» Testo fornito
·····

Salute

Italia generosa con i trapianti: "esporta" organi ma ne ha bisogno

Inviati all'estero dal nostro Paese 528 organi, ricevuti soltanto 28. Un intervento su cinque viene eseguito in Lombardia In Veneto il record di «turisti ospedalieri»

Italia generosa con i trapianti: "esporta" organi ma ne ha bisogno

C'è una bilancia commerciale largamente positiva per l'Italia: difficile da credere, ma si tratta degli organi umani da trapiantare. In pochi lo sanno, ma ci sono migliaia di reni, cuori, fegati che si spostano su e giù per l'Europa provenienti da persone decedute in un Paese e destinate ad essere trapiantate su persone in un altro Paese. A contare quanti organi esportiamo ogni anno è un ufficio che ha un nome lungo come una poesia: «Uffici di Sanità Marittima, Aerea e di Frontiera e dei Servizi territoriali per l'Assistenza Sanitaria al personale Navigante, marittimo e dell'aviazione civile» (Usmaf-Sasn). Tra i suoi compiti c'è anche quello di autorizzare l'ingresso in Italia di organi umani provenienti dall'estero e autorizzare l'export degli stessi. Ebbene: secondo i dati elaborati dal sito di datajournalism Truenumbers.it, nel 2017 il 95% di tutte le autorizzazioni hanno riguardato organi destinati all'estero. In numeri assoluti, l'anno scorso sono usciti dall'Italia 528 organi destinati al trapianto e ne sono entrati solo 28. La maggior parte degli organi esportati finiscono nei Paesi Bassi, seguiti da Gran Bretagna e Portogallo.

La bilancia «commerciale», quindi, è ampiamente positiva, anche se in Italia di organi c'è sempre bisogno: nel 2016 i trapianti effettuati sono stati 3.417 (più 13,9% rispetto all'anno precedente) con una distribuzione, però, per niente omogenea tra le Regioni. Basti pensare che il 20,5%, pari a 702 interventi, sono stati eseguiti negli ospedali lombardi; di questi il 72,8% su pazienti lombardi e il resto su pazienti che vengono da fuori Regione. Considerando i pazienti «extra regionali», quelli che ne opera di più è il Veneto: nel 2016 gli ospedali veneti hanno eseguito 488 interventi di trapianto, il 49,2% dei quali su pazienti extra regionali. Al terzo posto per numero di trapianti c'è il Lazio con 383 interventi. Ma quello che è ancora più interessante è il tasso di sopravvivenza, ovvero: qual è la percentuali di pazienti che, a 5 anni dall'intervento, sono ancora vivi? I dati ufficiali del Ministero della Salute prendono in considerazione i tre tipi di trapianti più diffusi e, per avere un dato statistico significativo, considera i 32.529 interventi di trapianto di cuore, fegato e reni eseguiti tra il 2003 e il 2015 in tutte le Regioni (Liguria, Umbria, Marche e Calabria non si eseguono trapianti di cuore mentre quelli di fegato non vengono eseguiti in Umbria e Calabria).

·····

» Elenco dati
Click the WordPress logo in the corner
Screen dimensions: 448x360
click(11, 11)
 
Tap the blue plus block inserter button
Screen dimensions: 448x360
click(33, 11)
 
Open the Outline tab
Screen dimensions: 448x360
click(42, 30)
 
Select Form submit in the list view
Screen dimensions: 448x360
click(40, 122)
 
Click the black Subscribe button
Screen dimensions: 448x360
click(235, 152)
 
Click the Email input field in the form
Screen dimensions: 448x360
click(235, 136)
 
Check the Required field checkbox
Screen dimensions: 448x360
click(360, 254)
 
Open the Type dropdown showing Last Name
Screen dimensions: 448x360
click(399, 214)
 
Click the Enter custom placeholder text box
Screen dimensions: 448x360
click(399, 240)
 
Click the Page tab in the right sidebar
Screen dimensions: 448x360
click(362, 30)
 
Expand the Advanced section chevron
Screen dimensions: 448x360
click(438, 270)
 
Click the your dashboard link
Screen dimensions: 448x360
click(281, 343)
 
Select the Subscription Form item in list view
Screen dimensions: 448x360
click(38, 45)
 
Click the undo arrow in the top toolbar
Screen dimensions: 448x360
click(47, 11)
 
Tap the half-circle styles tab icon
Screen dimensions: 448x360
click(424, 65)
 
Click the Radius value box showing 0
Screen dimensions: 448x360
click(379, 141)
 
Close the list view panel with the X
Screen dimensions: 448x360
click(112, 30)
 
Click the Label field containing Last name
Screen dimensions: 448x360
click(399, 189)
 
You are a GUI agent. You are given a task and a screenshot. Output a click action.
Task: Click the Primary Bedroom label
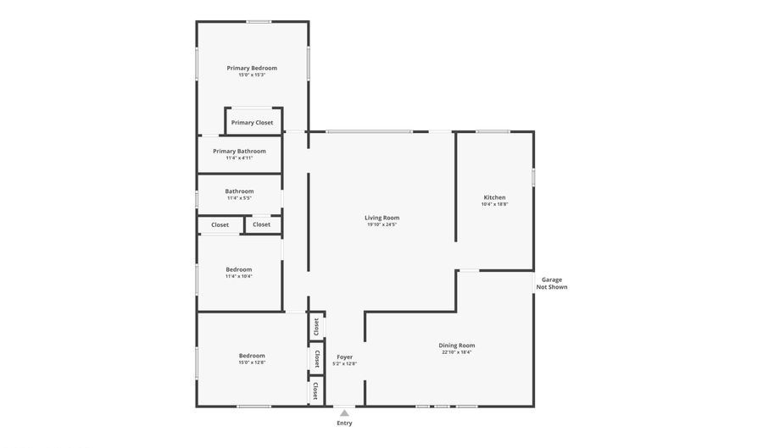(x=252, y=68)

·····

» Consegna
Rispondi per favore a queste domande sull'articolo sui trapianti, una per riga:
(a) In quale Paese finisce la maggior parte degli organi esportati dall'Italia?
(b) Quanti interventi di trapianto sono stati eseguiti negli ospedali lombardi?
(c) Quale Regione è al terzo posto per numero di trapianti, e con quanti interventi?

» Risultato
(a) Nei Paesi Bassi.
(b) 702 interventi.
(c) Il Lazio, con 383 interventi.